The MyICall function in the trial extension module example that comes with SB to help explian how to use the ext, module API works perfect. It works just like the native ADDRESS /ICALL functions. If you look at the code I REM'ed out (ext. API) the only element of the sbData structure being set is the value. Somehow the besHOOK_CALLSCRIBAFUNCTION knows the type and size or if it is an array in whole being passed.  If you can tell me how I can use my passed pProgram pointer with besHOOK_CALLSCRIBAFUNCTION then all my problems are solved.

[JRS]

Charles,

hook_CallScribaFunction is called by the macro besHOOK_CALLSCRIBAFUNCTION. This function exposes pExecuteObject pEo . Is this the same as the pProgram pointer I'm passing?

[Charles Pegge]

scriba_callArgEx:

not the same, since it passes sbData structures, rather than individual values.

typedef struct _SbData {
  unsigned char type;
  unsigned long size;
  union {
    double d;
    long   l;
    unsigned char *s;
    } v;
  } SbData, *pSbData;


int (*scriba_CallArgEx)(pSbProgram pProgram, unsigned long lEntryNode, pSbData ReturnValue, unsigned long cArgs, pSbData Args);

     #define besScribaCallArgEx(F0,F1,F2,F3,F4) (pSt->scriba_CallArgEx((F0),(F1),(F2),(F3),(F4)))


besHOOK_CALLSCRIBAFUNCTION params:

typedef unsigned char BYTE, *PBYTE;

typedef struct _FixSizeMemoryObject {

  union _fsmoval{
    PBYTE  pValue;
    long   lValue;
    double dValue;
    struct _FixSizeMemoryObject **aValue;
    } Value;
  unsigned long Size;
  BYTE sType;
             
  BYTE vType;
  BYTE State;
 
 
 
 
  struct _FixSizeMemoryObject *next;     
  union {
    struct _FixSizeMemoryObject *prev;   
    struct _FixSizeMemoryObject **rprev;
    }link;
  long ArrayLowLimit, ArrayHighLimit;   
                                         
  } FixSizeMemoryObject, *pFixSizeMemoryObject,
    *MortalList, **pMortalList;


from your iCall:

besHOOK_CALLSCRIBAFUNCTION

  besHOOK_CALLSCRIBAFUNCTION(ulEntryPoint,
                             pArgument->Value.aValue,
                             besARGNR-1,
                             &FunctionResult);

It uses the pEo to access the pHookers function table

(pSt->pEo->pHookers->HOOK_CallScribaFunction(pSt->pEo,(ulEntryPoint),(pArgument->Value.aValue),((pParameters ? pParameters->ArrayHighLimit : 0)-1),(&FunctionResult)))

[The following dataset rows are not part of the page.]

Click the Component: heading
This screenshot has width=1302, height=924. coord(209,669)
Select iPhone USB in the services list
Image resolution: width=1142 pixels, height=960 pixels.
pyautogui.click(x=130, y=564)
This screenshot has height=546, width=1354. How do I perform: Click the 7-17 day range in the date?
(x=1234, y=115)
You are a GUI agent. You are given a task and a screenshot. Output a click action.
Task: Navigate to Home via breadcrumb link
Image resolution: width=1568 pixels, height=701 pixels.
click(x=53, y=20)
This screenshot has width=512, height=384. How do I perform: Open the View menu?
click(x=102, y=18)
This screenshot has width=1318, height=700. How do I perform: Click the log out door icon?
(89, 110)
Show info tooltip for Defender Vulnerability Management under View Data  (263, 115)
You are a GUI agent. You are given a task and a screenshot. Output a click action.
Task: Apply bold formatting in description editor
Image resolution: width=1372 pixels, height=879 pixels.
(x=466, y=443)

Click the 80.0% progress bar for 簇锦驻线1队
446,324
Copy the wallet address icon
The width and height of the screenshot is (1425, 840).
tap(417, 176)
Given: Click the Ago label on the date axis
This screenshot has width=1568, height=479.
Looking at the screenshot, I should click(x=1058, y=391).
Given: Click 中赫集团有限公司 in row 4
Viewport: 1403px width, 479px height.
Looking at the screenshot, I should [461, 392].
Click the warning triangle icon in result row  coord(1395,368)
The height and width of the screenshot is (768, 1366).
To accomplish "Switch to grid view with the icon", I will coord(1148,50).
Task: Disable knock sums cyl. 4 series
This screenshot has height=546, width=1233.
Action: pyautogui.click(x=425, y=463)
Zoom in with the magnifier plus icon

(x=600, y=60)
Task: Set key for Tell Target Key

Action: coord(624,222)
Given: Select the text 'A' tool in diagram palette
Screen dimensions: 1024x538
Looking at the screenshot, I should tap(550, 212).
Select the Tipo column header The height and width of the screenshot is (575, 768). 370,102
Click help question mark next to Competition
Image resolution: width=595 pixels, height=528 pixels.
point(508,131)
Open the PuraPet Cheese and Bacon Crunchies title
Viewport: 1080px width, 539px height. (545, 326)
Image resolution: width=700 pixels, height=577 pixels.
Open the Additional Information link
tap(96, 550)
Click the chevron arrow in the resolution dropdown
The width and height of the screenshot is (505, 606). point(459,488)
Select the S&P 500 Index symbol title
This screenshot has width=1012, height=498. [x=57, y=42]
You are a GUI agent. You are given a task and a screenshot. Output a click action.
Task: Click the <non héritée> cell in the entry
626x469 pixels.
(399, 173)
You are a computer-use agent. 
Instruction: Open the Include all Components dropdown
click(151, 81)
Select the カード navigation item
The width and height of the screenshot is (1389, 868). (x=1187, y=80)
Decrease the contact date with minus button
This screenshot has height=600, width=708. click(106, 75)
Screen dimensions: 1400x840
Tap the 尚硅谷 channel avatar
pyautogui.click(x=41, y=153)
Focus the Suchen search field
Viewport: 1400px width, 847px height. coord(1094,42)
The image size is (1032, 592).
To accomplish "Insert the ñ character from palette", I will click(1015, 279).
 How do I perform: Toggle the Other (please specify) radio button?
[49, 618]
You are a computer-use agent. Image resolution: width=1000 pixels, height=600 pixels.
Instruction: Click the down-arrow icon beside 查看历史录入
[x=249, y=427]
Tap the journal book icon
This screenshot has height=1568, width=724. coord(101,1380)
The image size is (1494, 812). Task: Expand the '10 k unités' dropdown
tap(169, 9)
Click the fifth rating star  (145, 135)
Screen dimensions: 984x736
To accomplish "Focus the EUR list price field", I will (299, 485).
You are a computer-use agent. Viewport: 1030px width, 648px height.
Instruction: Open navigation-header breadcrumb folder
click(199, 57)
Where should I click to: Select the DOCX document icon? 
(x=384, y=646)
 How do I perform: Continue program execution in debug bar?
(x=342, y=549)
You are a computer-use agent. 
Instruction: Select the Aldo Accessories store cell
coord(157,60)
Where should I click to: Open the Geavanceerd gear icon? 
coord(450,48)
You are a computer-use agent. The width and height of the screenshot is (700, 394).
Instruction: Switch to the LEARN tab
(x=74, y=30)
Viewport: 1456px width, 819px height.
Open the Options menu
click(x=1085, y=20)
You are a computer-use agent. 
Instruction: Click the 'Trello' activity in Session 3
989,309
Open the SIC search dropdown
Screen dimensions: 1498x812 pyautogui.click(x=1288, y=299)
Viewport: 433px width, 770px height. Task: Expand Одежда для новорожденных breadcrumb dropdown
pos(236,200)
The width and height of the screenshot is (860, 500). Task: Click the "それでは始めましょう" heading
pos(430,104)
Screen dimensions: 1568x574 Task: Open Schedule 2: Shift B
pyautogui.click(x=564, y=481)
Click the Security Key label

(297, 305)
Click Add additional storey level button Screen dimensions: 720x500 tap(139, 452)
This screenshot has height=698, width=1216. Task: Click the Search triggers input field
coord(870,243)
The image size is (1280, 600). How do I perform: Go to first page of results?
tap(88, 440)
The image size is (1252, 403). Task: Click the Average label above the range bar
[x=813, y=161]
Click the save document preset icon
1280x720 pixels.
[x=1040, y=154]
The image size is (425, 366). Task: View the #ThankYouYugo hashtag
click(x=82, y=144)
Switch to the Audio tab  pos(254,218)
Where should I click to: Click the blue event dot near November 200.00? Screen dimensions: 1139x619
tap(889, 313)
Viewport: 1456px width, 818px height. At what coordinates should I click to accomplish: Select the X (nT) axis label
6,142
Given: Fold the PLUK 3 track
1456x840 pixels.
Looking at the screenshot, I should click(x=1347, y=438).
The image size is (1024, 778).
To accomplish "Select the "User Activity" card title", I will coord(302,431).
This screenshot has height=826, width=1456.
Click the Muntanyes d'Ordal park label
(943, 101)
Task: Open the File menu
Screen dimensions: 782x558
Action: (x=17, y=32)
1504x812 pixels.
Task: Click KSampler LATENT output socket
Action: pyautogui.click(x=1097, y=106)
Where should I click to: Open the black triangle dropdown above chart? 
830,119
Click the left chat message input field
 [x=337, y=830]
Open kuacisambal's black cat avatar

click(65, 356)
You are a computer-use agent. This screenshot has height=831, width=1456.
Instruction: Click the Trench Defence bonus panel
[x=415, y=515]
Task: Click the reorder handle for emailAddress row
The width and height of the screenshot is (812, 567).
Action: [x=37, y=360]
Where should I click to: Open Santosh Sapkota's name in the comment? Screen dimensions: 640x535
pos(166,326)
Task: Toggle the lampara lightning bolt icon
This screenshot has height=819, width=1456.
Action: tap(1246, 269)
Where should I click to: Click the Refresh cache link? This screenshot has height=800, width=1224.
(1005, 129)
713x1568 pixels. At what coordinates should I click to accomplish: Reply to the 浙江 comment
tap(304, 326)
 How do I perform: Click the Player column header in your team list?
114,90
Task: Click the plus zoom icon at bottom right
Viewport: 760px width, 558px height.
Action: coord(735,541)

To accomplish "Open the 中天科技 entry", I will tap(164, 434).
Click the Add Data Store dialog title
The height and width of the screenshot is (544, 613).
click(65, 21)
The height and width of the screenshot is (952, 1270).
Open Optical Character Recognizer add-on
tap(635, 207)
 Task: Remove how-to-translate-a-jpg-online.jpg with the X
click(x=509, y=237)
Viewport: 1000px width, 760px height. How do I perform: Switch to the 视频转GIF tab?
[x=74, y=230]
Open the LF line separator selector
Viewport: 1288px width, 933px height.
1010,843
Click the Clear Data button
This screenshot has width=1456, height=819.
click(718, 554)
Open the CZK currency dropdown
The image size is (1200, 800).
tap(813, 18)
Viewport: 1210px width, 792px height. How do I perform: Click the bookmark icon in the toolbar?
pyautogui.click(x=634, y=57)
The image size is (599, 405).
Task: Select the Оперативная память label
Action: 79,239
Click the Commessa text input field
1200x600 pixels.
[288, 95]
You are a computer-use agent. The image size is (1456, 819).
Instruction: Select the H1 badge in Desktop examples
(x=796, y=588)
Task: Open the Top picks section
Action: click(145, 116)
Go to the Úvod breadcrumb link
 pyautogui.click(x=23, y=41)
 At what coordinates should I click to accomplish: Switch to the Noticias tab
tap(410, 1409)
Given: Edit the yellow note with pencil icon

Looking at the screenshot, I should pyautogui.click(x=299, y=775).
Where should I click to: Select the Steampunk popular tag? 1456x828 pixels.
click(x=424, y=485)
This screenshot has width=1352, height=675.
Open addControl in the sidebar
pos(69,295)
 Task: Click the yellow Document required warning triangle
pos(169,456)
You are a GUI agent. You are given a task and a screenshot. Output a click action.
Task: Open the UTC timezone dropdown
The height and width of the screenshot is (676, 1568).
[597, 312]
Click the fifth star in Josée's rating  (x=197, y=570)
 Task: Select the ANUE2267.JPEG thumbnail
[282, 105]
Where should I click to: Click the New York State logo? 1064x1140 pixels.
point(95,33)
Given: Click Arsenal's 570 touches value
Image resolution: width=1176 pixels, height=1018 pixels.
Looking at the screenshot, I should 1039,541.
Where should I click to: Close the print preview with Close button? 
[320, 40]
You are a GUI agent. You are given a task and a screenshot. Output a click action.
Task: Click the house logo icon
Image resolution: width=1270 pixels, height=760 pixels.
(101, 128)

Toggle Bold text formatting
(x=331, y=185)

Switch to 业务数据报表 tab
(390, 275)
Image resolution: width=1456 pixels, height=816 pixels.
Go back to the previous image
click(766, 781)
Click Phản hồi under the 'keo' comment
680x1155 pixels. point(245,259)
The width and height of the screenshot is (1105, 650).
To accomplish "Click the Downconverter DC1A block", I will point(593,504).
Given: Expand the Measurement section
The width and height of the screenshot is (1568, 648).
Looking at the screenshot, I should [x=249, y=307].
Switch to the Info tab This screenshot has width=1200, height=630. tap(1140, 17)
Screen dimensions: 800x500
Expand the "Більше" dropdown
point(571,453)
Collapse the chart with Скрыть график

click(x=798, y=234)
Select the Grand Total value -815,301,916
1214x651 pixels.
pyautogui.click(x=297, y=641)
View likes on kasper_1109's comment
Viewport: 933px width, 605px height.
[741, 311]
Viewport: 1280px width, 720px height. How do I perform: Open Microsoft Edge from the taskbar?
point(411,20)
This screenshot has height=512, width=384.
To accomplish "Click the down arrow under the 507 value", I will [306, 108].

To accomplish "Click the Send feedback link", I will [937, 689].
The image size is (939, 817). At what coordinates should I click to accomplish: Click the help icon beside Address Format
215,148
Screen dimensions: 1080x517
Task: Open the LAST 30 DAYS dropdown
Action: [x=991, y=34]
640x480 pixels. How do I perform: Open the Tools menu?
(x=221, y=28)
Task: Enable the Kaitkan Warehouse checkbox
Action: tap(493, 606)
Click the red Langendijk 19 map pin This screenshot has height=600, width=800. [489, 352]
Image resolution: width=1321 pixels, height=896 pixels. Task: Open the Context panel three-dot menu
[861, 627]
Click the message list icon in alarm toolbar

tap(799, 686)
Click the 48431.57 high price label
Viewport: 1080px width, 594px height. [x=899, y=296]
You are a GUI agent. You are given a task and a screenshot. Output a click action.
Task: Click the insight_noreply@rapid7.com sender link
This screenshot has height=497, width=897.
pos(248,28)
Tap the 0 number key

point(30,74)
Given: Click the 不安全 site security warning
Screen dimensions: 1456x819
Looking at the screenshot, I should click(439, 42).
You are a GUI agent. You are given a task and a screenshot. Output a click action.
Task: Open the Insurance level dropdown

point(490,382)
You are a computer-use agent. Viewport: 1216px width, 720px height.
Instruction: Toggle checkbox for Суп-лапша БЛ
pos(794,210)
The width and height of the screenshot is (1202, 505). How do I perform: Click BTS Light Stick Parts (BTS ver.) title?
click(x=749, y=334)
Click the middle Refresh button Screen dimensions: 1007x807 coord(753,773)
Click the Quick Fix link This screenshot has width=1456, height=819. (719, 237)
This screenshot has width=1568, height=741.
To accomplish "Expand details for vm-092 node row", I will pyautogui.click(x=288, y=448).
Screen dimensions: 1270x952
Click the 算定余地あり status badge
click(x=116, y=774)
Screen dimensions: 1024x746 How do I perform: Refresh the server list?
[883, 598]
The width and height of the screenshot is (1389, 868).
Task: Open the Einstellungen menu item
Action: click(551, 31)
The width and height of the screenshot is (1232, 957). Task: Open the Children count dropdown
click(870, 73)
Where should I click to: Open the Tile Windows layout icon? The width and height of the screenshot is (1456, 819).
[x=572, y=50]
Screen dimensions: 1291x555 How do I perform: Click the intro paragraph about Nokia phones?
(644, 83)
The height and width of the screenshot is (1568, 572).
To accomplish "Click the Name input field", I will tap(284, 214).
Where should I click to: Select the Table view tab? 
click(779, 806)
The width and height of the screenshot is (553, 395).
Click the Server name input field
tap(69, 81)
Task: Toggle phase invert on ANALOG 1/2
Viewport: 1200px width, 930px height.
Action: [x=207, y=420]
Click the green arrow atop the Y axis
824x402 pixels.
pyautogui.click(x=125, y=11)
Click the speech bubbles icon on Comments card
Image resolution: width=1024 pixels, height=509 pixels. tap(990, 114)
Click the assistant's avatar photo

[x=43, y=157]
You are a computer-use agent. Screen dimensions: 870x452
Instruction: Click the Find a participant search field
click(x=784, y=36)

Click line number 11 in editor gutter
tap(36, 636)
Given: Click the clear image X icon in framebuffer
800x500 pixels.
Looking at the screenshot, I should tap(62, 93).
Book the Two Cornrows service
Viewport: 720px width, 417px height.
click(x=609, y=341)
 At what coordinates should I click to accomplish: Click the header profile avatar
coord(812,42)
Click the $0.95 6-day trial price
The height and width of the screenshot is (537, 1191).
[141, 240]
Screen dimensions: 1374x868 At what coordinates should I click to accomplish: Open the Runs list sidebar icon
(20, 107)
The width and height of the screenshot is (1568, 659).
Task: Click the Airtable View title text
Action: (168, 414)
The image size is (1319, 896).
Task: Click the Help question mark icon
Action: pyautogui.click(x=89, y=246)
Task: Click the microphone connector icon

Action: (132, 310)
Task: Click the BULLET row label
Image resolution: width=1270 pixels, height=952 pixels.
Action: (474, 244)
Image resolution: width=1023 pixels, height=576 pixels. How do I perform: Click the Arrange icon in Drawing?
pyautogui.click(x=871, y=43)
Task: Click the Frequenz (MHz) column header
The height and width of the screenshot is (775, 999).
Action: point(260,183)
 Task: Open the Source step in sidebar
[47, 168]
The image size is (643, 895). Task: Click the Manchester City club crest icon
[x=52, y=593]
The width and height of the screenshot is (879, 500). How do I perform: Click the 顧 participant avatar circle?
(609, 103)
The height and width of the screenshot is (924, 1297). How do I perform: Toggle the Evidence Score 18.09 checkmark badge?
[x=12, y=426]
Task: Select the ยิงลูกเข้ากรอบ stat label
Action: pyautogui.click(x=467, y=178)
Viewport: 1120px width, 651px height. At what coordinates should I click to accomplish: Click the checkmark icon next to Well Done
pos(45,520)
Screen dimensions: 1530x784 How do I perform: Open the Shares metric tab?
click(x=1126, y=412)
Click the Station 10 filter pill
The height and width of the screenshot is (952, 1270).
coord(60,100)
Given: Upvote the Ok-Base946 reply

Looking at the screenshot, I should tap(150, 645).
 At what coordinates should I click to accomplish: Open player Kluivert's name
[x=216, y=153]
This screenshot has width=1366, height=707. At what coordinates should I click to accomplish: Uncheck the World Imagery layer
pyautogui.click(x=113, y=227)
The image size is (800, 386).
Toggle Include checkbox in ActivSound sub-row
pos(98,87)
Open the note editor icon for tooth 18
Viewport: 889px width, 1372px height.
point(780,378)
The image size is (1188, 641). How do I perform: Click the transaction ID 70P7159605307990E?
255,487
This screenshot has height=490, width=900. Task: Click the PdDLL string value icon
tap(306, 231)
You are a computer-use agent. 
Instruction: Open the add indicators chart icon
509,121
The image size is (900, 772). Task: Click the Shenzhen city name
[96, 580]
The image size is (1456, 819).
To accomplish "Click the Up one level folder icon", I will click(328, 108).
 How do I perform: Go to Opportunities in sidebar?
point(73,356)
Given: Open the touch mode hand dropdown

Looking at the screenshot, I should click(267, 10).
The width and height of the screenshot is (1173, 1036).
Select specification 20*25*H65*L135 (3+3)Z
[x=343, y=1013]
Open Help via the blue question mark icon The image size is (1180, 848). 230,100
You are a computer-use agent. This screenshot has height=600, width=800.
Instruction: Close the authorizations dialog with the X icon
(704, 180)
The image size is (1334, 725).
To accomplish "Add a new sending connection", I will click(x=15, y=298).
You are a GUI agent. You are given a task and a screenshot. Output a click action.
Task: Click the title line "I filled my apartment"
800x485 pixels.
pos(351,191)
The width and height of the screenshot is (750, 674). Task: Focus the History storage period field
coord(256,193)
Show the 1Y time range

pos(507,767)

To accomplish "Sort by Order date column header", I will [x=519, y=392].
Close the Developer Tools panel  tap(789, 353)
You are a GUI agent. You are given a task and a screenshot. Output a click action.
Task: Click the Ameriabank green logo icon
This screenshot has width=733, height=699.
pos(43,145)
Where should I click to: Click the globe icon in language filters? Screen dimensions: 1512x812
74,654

Unfortunately, I appear to have an incomplete pEo / ExecuteObject with many nulls, including the pHookers pointer.

[JRS]

Unfortunately, I appear to have an incomplete pEo / ExecuteObject with many nulls, including the pHookers pointer.

I wouldn't mind if I had to call a function to build sbArgs from scriba but that doesn't seem possible other than from C. (no way to build args on the fly)

Peter said he wouldn't be able to look at this until this upcoming weekend. (plate overflowing) :-(

[JRS]

I'm confused. If SB is passing mortal variables as arguments, why can't we used that definition with scriba_CallArgEx? How different is the argData and sbData in relationship to themselves? Everything we need is being passed. Why should it have to be redefined using something like scriba_NewSbArgs?

1. Native ICALL works fine,
2. Trial example MyICall works fine.
3. Missing embedded API arg to sbData routine.